[Illustration: 192.jpg DIORITE STATUE OF MENRAURI]
Drawn by Boudier, from
a photograph, by Emil Brugsch-Bey, of
a statue preserved in
the Museum of Gizeh.
Coming from the plain, we first meet with an immense halting-place measuring 100 feet by 46 feet, and afterwards enter a large court with an egress on each side: beyond this we can distinguish the ground-plan only of five chambers, the central one, which is in continuation with the hall, terminating at a distance of some 42 feet from the pyramid, exactly opposite the middle point of the eastern face. The whole mass of the building covers a rectangular area 184 feet long by a little over 177 feet broad. Its walls, like those of the temple of the Sphinx, contained a core of lime-stone 7 feet 10 inches thick, of which the blocks have been so ingeniously put together as to suggest the idea that the whole is cut out of the rock. This core was covered with a casing of granite and alabaster, of which the remains preserve no trace of hieroglyphs or of wall scenes: the founder had caused his name to be inscribed on the statues, which received, on his behalf, the offerings, and also on the northern face of the pyramid, where it was still shown to the curious towards the first century of our era. The arrangement of the interior of the pyramid is somewhat complicated, and bears witness to changes brought unexpectedly about in the course of construction. The original central mass probably did not exceed 180 feet in breadth at the base, with a vertical height of 154 feet. It contained a sloping passage cut into the hill itself, and an oblong low-roofed cell devoid of ornament. The main bulk of the work had been already completed, and the casing not yet begun, when it was decided to alter the proportions of the whole.
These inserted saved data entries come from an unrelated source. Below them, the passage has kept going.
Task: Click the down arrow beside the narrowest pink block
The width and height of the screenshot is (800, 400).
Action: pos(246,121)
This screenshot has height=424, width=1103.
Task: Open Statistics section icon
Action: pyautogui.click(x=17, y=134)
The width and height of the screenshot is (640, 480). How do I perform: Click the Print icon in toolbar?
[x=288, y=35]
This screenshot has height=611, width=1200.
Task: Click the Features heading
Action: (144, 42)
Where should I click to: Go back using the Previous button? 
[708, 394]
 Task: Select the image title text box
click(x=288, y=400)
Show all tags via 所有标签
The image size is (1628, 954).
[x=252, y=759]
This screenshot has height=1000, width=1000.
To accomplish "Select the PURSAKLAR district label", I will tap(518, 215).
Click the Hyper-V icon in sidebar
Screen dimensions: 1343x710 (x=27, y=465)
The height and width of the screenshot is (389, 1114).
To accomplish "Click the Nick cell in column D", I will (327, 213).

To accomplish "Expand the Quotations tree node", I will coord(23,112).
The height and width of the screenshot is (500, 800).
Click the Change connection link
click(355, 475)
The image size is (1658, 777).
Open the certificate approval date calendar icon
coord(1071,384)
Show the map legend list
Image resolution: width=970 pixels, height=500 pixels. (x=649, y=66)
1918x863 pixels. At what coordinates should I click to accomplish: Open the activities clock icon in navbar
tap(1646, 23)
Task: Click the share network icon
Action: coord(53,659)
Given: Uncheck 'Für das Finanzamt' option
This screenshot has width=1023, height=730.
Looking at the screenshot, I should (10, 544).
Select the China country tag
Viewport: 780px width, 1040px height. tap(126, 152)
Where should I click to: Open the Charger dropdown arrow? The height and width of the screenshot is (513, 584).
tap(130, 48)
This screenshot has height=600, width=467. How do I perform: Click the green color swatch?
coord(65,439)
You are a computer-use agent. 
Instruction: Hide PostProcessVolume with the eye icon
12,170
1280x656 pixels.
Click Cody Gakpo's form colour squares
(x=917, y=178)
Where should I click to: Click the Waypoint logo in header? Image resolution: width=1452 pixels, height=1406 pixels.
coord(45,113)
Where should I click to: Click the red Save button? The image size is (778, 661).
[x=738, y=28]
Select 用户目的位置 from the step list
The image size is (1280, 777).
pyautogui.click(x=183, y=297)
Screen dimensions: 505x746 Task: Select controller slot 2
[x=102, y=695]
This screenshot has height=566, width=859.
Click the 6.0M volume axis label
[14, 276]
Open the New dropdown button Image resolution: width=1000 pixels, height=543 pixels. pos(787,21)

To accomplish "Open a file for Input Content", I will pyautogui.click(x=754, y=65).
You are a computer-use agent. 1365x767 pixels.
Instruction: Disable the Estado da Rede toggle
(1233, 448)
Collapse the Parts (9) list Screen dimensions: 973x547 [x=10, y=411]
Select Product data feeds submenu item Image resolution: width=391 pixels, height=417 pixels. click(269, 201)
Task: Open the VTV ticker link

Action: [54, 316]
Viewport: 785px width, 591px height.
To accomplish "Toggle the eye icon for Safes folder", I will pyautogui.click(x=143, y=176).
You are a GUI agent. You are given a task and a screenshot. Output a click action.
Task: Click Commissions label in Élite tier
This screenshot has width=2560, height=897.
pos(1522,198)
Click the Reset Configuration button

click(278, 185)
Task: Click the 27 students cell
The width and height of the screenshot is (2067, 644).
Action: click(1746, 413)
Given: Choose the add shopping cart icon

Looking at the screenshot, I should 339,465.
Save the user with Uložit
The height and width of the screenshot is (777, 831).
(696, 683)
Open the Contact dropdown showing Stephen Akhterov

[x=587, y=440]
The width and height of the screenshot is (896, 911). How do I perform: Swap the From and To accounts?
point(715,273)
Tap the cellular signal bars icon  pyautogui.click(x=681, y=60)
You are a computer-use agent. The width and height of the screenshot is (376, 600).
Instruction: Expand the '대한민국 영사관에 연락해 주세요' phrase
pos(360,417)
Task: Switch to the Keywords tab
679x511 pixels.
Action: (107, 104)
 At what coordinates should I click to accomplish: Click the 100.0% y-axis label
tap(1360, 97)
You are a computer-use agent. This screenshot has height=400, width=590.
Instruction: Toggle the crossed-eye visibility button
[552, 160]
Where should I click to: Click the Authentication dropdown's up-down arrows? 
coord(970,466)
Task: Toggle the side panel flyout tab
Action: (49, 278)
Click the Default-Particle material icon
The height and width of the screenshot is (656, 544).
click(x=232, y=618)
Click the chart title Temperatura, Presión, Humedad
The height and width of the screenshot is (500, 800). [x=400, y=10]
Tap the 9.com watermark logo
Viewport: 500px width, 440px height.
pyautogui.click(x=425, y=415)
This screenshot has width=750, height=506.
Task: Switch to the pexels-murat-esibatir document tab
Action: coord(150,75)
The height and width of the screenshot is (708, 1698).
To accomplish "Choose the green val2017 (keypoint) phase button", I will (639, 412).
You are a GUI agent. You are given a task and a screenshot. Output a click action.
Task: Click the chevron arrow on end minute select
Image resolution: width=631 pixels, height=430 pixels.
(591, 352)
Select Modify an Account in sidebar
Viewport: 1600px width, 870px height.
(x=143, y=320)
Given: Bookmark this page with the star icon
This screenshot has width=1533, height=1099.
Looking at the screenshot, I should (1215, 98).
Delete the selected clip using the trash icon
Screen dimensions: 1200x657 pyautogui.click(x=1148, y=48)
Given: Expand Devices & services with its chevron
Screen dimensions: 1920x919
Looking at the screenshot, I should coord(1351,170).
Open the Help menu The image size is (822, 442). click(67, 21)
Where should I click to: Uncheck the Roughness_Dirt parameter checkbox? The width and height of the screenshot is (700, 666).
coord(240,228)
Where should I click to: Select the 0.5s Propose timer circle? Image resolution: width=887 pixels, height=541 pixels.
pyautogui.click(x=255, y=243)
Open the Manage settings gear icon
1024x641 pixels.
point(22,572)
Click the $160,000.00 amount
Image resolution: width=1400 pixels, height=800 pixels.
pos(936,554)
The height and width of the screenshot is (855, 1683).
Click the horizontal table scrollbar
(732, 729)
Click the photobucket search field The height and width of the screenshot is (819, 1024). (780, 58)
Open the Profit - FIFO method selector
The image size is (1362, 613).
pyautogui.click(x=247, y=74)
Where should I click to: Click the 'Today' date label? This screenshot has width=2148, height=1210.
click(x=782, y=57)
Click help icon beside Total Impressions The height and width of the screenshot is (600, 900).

[Illustration: 194.jpg THE COFFIN OF MYKERINOS]
Drawn by Faucher-Gudin. The coffin is in the British Museum. The drawing of it was published by Vyse, by Birch-Lenormant, and by Lepsius. Herr Sethe has recently revived an ancient hypothesis, according to which it had been reworked in the Saite period, and he has added to archaeological considerations, up to that time alone brought to bear upon the question, new philological facts.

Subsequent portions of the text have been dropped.